_Dataset records_
— Start —

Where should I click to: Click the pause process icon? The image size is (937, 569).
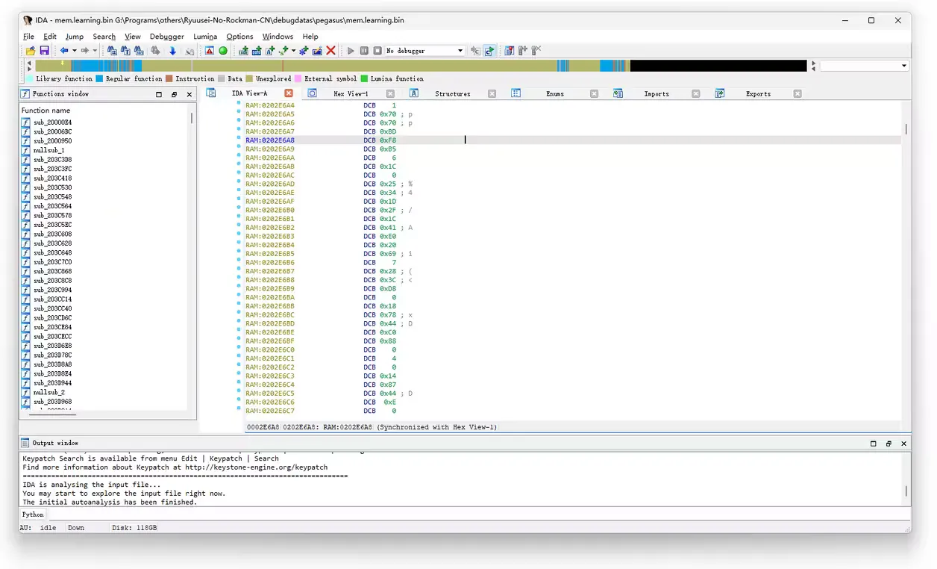point(364,51)

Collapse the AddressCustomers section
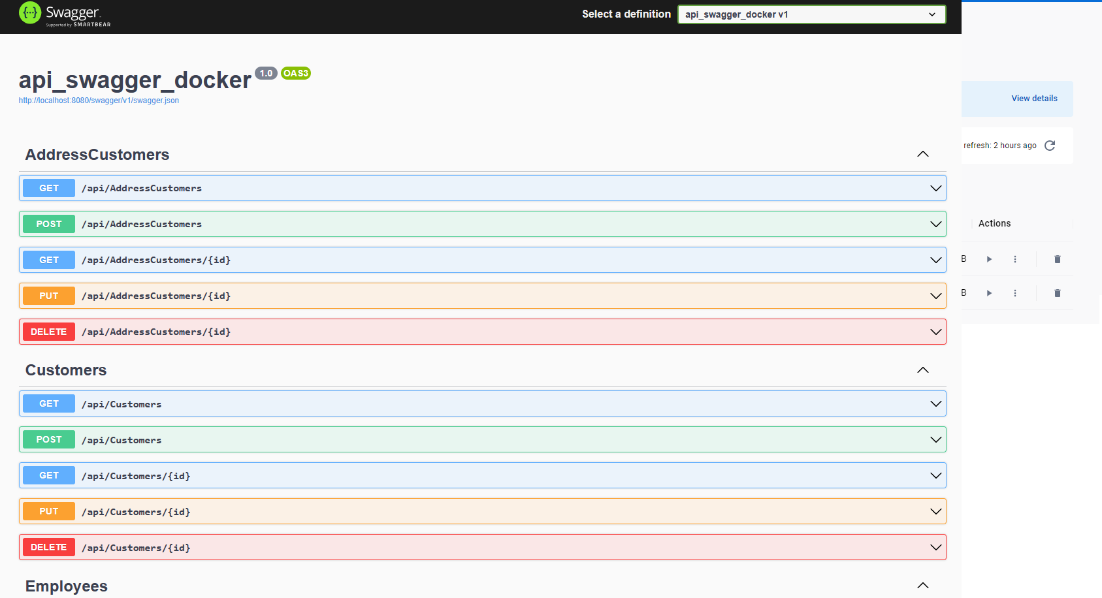point(922,154)
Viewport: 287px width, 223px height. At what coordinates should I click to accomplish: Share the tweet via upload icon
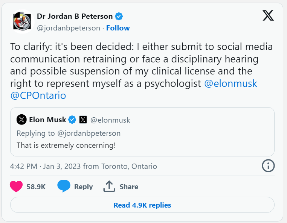pos(109,186)
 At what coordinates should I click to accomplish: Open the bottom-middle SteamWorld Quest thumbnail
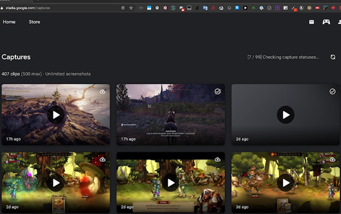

— End —

_Exercise aim_
Reproduce each of the rows above word for word, leaving out the pictures.

_Reply_
Where should I click to: Click the pause process icon? The image size is (937, 569).
point(364,51)

Collapse the AddressCustomers section
point(922,154)
Viewport: 287px width, 223px height. At what coordinates should I click to accomplish: Share the tweet via upload icon
pos(109,186)
 At what coordinates should I click to accomplish: Open the bottom-middle SteamWorld Quest thumbnail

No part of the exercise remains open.